EXCERPTED DATA START

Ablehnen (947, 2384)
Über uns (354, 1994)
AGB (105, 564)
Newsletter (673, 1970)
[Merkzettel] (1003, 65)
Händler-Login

EXCERPTED DATA END

▸ PROMPT
Repeat word for word the lines running from the line containing "Über uns (354, 1994)" to the end of the entries above, inclusive.

▸ OUTPUT OF THE EXERCISE
Über uns (354, 1994)
AGB (105, 564)
Newsletter (673, 1970)
[Merkzettel] (1003, 65)
Händler-Login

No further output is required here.